Re: [R] fitting a lognormal distribution using cumulative probabilities

ahimsa campos-arceiz Sat, 23 Feb 2008 01:07:45 -0800

Dear Prof Ripley and Dimitris (cc R-list),

thank you very much for your very insightful responses.


I've been checking how to use survreg{survival} to fit a left-censored
lognormal distribution, and I was surprised to find that results are exactly
the same as with fitdistr{MASS}. Here is an example with a larger dataset:

#====================
# data:
data1 <- data.frame(obs.time=c(30,31.98,35.95,37.2,46.4,50.5,54,56,60,62.95,
                  69.4,71.5,74,76,78,79.25,81.1,84.68,90,95.37,100),
                  reps=c(5,47,80,18,20,32,29,8,29,2,7,8,1,4,3,2,3,3,1,2,1))

data2 <- with(data1, data.frame(obs.time=rep(obs.time, reps),
                                event=rep(1,sum(data1$reps))))

# 1. using fitdistr to estimate lognormal parameters
library(MASS)
fit1 <- fitdistr(data2$obs.time, "lognormal"); fit1
#     meanlog       sdlog
#   3.80552970   0.29093294
#  (0.01665877) (0.01177953)

# 2. using survreg for left-censored estimation
library(survival)
fm <- survreg(Surv(obs.time,event,type="left")~1,
      data=data2, dist="lognormal"); summary(fm)
fm$coefficients[[1]]; fm$scale
# [1] 3.80553
# [1] 0.2909329
# results are the identical !!

# plotting ecdf and the fitted curve  =========
# parameters
fit1.mean <- fit1$estimate[[1]]
fit1.sd <-  fit1$estimate[[2]]

plot(ecdf(data2$obs.time), verticals=TRUE, do.p=FALSE, lwd=1.5,
    xlim=c(0,116), ylab="pb", xlab="time")
curve(plnorm(x, meanlog=fit1.mean, sdlog=fit1.sd), add=TRUE, col='red',
lwd=3)
 # the fit looks good to me

#============= end script =========================

I guess this relates to the following sentences from Prof Ripley:

ML fitting can be done for censored data.  However, I don't think
you have a valid description here: it seems you never recorded a time at
which the event had not happened, and the most likely fit is a probability
mass at zero (since this is a perfect explanation for your data).

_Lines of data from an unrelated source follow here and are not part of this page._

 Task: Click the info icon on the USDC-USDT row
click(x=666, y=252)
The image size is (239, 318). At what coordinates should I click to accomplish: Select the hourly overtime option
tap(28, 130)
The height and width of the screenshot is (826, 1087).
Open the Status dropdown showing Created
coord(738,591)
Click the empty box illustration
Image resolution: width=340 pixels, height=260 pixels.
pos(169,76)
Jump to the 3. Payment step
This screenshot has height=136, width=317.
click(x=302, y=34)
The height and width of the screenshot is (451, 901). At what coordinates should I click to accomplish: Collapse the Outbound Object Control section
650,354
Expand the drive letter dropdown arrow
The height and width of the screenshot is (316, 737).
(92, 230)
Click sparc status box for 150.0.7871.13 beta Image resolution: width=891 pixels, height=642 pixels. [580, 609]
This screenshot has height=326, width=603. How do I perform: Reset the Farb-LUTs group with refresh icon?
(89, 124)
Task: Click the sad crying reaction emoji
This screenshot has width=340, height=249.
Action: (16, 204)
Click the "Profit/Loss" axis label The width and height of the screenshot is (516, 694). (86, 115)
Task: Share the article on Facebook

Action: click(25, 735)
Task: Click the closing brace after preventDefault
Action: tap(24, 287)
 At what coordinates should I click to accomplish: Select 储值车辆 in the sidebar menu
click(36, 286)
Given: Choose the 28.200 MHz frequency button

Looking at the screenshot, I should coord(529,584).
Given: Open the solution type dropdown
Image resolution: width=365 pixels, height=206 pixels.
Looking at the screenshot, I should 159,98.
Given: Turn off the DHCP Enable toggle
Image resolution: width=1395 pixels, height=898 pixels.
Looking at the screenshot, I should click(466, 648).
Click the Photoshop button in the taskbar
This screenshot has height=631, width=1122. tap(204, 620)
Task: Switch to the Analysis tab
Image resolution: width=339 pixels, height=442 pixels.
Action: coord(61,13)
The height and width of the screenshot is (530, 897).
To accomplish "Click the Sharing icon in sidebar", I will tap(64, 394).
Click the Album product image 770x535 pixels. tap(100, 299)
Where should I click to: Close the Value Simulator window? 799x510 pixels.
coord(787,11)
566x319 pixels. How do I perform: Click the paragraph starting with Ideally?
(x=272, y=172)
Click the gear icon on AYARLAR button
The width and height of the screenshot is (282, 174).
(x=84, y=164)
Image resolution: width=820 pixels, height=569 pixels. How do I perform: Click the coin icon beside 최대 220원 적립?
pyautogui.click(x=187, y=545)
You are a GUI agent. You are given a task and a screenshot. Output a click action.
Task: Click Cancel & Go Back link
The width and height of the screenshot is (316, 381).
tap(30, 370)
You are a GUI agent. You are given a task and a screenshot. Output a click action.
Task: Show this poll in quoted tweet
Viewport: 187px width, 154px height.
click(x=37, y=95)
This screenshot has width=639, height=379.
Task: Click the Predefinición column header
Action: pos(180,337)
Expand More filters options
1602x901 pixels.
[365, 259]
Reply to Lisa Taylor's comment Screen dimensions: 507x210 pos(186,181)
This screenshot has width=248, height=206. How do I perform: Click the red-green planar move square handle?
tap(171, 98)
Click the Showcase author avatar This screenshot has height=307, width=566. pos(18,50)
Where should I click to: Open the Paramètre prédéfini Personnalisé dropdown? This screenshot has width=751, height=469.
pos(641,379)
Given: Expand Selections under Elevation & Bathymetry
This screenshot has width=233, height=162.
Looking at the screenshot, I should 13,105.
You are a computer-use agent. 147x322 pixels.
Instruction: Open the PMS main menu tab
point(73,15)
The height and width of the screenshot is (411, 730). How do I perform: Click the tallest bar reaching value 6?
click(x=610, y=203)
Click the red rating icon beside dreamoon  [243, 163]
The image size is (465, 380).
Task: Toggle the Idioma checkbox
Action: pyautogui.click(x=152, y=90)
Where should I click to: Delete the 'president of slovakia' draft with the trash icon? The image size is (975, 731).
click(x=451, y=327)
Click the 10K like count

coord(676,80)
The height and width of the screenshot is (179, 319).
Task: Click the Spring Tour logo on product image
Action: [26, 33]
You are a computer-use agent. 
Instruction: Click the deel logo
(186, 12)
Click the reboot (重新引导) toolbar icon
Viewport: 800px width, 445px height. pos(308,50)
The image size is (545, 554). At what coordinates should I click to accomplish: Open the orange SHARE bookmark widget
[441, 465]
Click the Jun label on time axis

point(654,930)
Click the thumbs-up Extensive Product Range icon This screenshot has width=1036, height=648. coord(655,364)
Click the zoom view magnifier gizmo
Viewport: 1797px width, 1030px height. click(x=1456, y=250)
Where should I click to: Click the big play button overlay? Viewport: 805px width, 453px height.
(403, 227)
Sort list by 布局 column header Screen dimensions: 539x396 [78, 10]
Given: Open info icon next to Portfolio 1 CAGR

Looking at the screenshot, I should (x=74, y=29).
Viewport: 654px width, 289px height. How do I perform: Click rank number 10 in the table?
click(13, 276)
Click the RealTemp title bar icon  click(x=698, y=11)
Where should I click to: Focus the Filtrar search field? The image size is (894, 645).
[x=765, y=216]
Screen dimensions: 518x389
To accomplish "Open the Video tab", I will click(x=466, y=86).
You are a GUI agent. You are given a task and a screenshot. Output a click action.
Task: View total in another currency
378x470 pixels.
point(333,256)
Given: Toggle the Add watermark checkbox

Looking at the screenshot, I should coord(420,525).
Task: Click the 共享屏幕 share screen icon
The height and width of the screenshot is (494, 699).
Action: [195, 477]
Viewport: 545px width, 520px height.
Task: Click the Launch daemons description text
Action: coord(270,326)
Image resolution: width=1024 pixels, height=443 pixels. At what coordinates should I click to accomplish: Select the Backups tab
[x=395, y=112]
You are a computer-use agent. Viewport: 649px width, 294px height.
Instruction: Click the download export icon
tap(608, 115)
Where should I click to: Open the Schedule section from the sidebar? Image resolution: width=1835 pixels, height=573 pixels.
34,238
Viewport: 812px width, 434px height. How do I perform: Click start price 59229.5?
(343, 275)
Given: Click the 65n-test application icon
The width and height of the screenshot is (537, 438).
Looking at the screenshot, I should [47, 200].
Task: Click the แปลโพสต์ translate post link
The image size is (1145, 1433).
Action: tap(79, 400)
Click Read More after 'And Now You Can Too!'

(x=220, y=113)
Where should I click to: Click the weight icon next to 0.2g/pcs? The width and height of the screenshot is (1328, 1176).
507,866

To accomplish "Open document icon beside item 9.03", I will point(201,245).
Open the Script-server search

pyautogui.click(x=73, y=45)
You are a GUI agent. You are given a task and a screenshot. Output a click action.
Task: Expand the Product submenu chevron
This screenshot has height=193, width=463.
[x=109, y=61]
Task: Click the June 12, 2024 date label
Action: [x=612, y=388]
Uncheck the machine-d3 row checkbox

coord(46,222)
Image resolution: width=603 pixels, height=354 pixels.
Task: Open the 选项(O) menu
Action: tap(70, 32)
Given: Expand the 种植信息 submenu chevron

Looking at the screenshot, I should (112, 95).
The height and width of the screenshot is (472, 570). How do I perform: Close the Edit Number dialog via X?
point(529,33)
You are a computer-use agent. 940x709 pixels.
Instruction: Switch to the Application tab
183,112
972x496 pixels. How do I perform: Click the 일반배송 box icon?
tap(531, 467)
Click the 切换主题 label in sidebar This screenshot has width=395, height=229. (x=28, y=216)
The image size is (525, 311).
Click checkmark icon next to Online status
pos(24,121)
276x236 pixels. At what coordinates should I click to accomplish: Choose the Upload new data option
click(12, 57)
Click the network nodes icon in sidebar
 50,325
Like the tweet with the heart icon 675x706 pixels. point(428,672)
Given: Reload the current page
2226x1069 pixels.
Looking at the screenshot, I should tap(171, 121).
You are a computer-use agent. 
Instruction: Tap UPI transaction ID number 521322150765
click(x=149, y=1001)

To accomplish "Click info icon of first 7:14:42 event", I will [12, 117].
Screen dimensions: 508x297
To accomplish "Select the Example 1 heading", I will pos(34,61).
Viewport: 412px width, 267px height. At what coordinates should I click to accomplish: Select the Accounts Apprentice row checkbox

(which I don't fully understand) and

If you have an ECDF, the jumps give you the data so you can just use
fitdistr().

I have the ECDF and the number of observations is ~150-300. My final
understanding is therefore that fitdistr can be used to fit distributions by
ML over left-censored data, which is equivalent to fit the distribution
using cumulative probabilities (to go back to my original terminology).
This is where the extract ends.